Trading opportunities for the currency pair: This pair has been in a sideways trend for half a year (6 months or 128 trading days). Any news about a ‘hard’ Brexit has a negative influence on the British pound. The breakthrough of the minimum from the 7th of February has opened the way to the lower line of the “2-2” channel. The distance to the lower boundary of the channel at 1,2210 is 160 pips while the distance to the upper line at 1.2550 is 180 pips. If we don’t experience an upwards bump today and the pound continues to slide, then it’s better to think about selling.
As the price reaches 1.2210, we will have to keep an eye on price behaviour. If we consider that a triangle has formed from a minimum of 1.1905, then there is a high likelihood of the pound falling to 1.0205 or lower.
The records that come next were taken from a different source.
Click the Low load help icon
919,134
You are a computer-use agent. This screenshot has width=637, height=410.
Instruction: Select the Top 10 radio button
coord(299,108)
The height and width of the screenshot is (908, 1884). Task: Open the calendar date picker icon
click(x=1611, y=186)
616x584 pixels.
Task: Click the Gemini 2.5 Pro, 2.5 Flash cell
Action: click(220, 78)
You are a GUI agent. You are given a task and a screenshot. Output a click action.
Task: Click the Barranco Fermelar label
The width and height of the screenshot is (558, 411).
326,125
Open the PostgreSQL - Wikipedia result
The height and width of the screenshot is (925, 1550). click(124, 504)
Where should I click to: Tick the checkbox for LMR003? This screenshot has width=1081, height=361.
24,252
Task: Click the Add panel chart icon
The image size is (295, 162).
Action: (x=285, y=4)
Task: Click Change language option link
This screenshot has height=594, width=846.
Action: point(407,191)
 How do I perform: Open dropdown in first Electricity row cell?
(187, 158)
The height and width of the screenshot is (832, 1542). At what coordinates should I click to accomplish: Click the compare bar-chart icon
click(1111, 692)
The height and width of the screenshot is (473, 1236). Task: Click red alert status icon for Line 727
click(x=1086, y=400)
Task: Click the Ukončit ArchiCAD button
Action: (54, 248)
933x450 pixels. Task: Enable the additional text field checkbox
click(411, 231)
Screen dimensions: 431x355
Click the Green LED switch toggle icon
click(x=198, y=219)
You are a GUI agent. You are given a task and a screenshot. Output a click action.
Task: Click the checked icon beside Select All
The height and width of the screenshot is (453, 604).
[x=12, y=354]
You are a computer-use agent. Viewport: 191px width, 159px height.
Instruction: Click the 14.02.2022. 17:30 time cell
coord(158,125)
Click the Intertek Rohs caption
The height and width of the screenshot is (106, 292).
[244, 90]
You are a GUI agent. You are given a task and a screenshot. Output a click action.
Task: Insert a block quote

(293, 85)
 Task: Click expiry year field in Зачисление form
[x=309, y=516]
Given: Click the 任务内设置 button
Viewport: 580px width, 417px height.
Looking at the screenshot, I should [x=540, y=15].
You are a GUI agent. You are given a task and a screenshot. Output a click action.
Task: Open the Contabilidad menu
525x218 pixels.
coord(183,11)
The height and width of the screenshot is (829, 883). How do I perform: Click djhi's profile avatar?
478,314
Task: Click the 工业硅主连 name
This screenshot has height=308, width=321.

If on Monday, the price rebounds from 1.2370, there is a chance of it first returning to 1.2550, and then to 1.2710. I’m allowing for this kind of growth in the wake of an interest rate hike from the US Federal Reserve in June. In such a case, it’s worth keeping a further eye on the dynamics of US bond yields and the EUR/GBP cross. It may be worth opening some long positions over the next few days if the rate restores to 1.2530 and subsequently falls to 1.2420. I’ve shown this forecast on the chart. If the price doesn’t follow my forecast then it’s better to hold off on buying.
Background:
The previous trading idea for this currency pair was published on the 3rd of October. At the time of publication, the pound was trading at 1.2971 USD. Since the 6th of July, the pair has been in a sideways trend within a 6,820 pip range. In theory, I was hoping to see some cyclical movement with the previous correction before Brexit. Traders were planning to buy pounds from the lower boundary of the channel as a bullish signal was generated on the Stochastic oscillator and were looking for an entry point on the smaller timeframes.